Cas earns more than one confused look as he gets in line at the photo center at the WalMart in Smith Center.  They’re probably used to seeing the same dozen faces there. Cas offers an awkward smile and resolves to send one of the Winchesters next time.

“This isn’t some weird shrine, is it?” the pimply cashier asks as Mary Winchester’s smiling face prints out.

“She’s dead,” Cas says.

The kid actually freezes, nervous eyes flicking from Cas’s basket, complete with the beer and a copy of People Magazine—he thought he’d seen Mary read one, once—to his coat, to his face.

Ah.  That probably wasn’t the best way to put it.

“She’s my—sister.” Cas clears his throat. “Yes.  She’s my sister. And she’s dead. We’re having her wake today.”

The kid blanches. “Oh my God.  I’m so sorry. Please don’t fill out a negative survey.  I swear I didn’t know.”

He looks more frightened at the thought of upper management than he did at the possibility of Cas being a stalker and/or killer.

Cas does his best to reassure him. “It’s fine.  We—uh. We don’t look much alike.”

The kid stuffs the photos into bags as quickly as possible.  Cas pays with a credit card that refers to him as Jim Uhura and heads back to the bunker.  When he arrives, Dean is setting out some of the photos they had already. Cas places the beer on the table, but Dean doesn’t acknowledge him.

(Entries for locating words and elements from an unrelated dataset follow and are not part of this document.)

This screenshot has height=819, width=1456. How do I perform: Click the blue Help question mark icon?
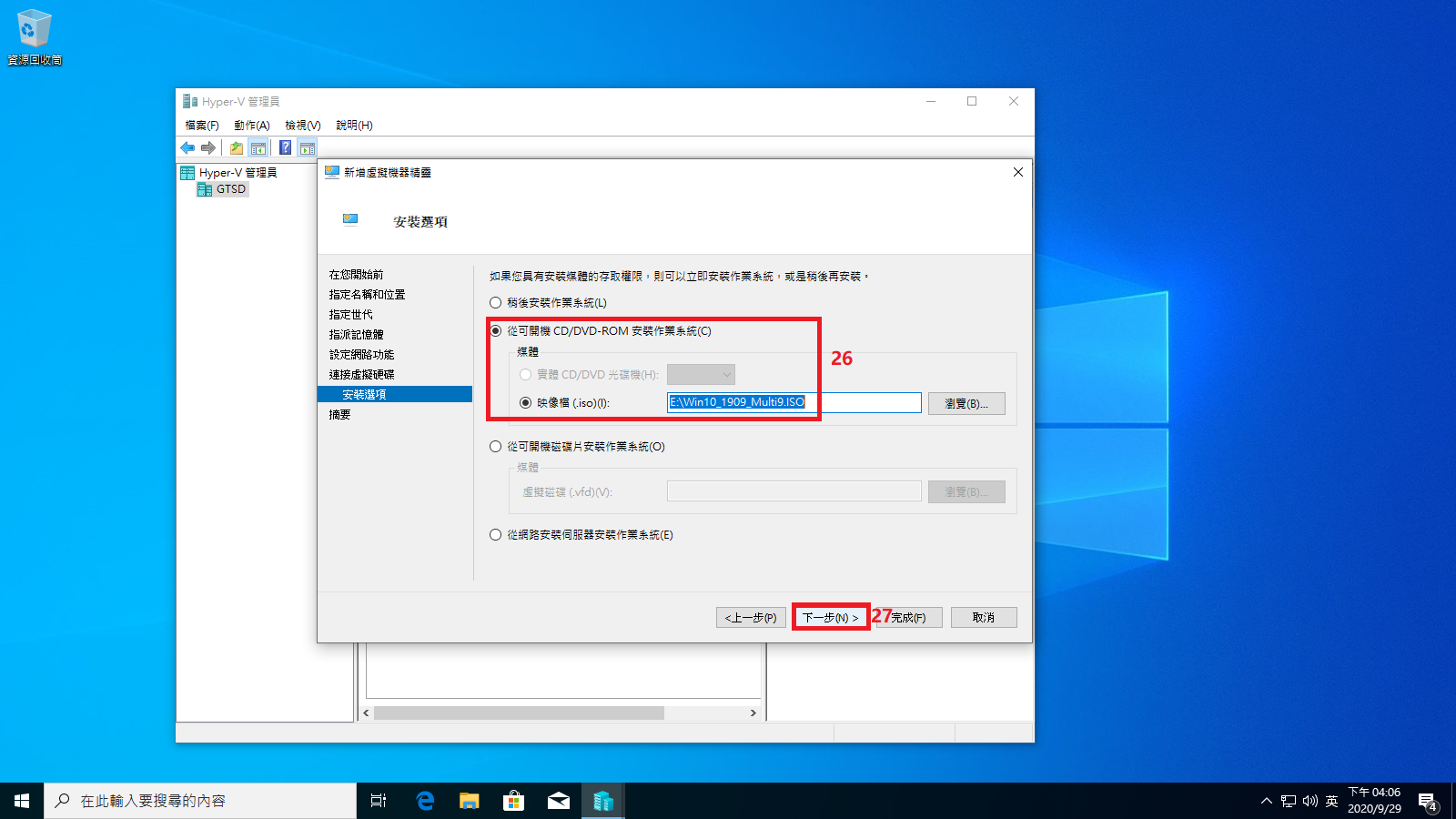(x=285, y=147)
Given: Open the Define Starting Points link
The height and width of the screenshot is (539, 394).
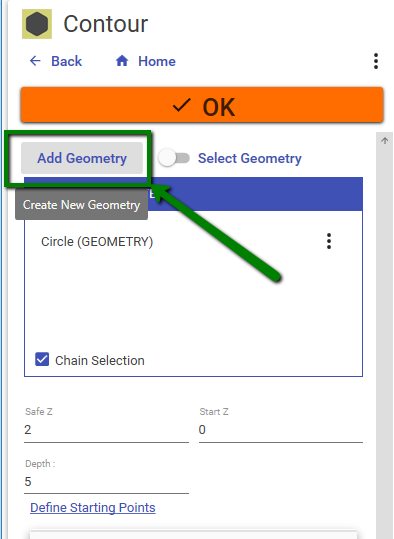Looking at the screenshot, I should (93, 507).
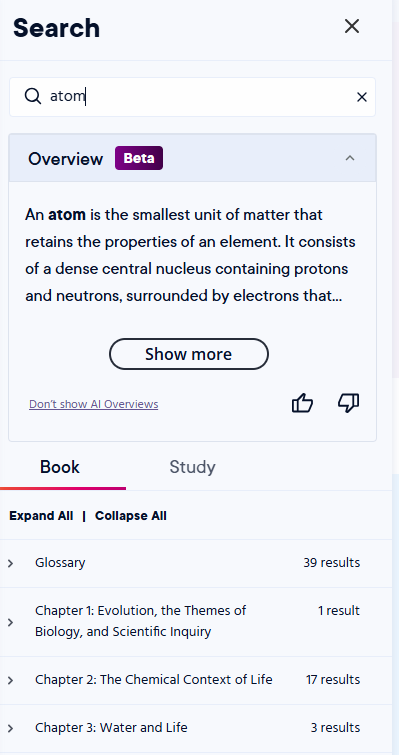Expand the Glossary results chevron
Viewport: 399px width, 755px height.
11,563
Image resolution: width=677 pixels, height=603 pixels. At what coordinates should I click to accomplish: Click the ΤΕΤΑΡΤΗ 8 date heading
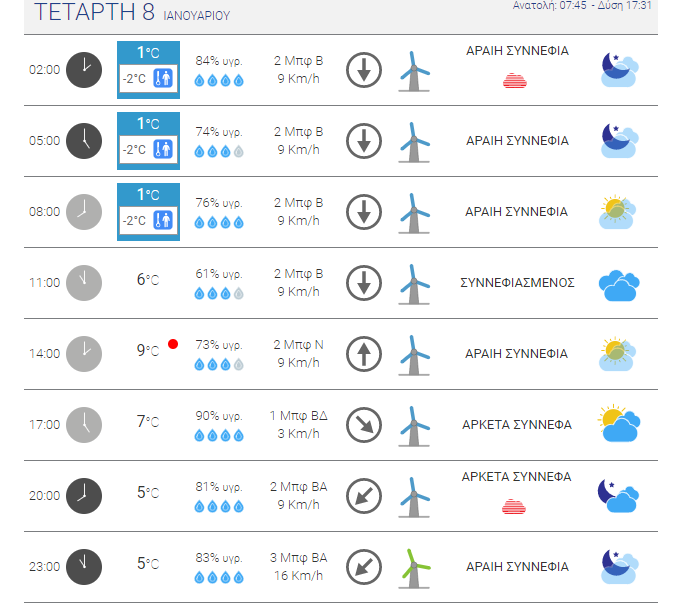pyautogui.click(x=94, y=12)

“I have some more photos.”

Still, no acknowledgement.

Cas knows better than to press.  Instead he gets to work setting out the photos alongside him.  He and Dean work in silent tandem until the entire map table is covered in photographs.  The only sign Dean gives that he’s paying attention is a sharp intake of breath at a photo of him, Mary, and Sam sitting on part of the grassy hill that makes up the top of part of the bunker.

“She was a good woman,” Cas says once the silence becomes too much.

It’s funny.  Years ago, as a proper angel, he could have stood the quiet forever.

“She wasn’t what I thought she’d be.”

The quiet admission takes Cas by surprise.  He lowers himself into one of the chairs. Dean settles on top of the table, holding the photo of Mary he’s had since he was a child.

“Part of growing up, I guess.  Finding out that your parents aren’t everything you thought they were.  God knows it was like that with Dad.”

A laugh bubbles up in his chest.  Cas wants to reach for him, but he doesn’t.

“She was sharp,” Dean says. “I mean, smart, yeah.  I can see where Sammy gets it.”

Cas wants to comment that Dean inherited the brains, too, but it’s probably not the right moment for that.

“But I also mean—prickly.  She sort of reminded me of Bobby, sometimes.  Our Bobby, I mean. Half expected her to call Sam and me idjits.”

Cas smiles at that.  It wouldn’t have surprised him, either.

“And she—she snorted when she laughed.  Really laughed. I thought she was going to snort beer out of her nose when Sam told her about Dad and the Grand Canyon.”

Dean wipes furiously at his eyes.  When Cas lays a gentle hand on his shoulder, he doesn’t flinch away.  Instead, he leans in to the touch. Cas rubs small, soothing circles into his arm.  He wants to lean in further, to hold Dean like he wants to.

But that’s a little too close to happy, and Dean has suffered enough today.

“It’s going to be harder than it was.  Remembering the woman, not the memory,” Cas says softly.

Another few quick blinks don’t manage to completely clear the tears away from his eyes.

“Yeah.” Dean scrubs a hand across his face. “Yeah.”


Dean is a man of inelegant solutions.  Sam will spend days teasing with the Gordian knot, trying to unravel it.  Dean sets his jaw, takes a swing, and cleaves it in half. Trouble is, the sword usually works a hell of a lot better, and Sam’s left with numb fingers and wasted time.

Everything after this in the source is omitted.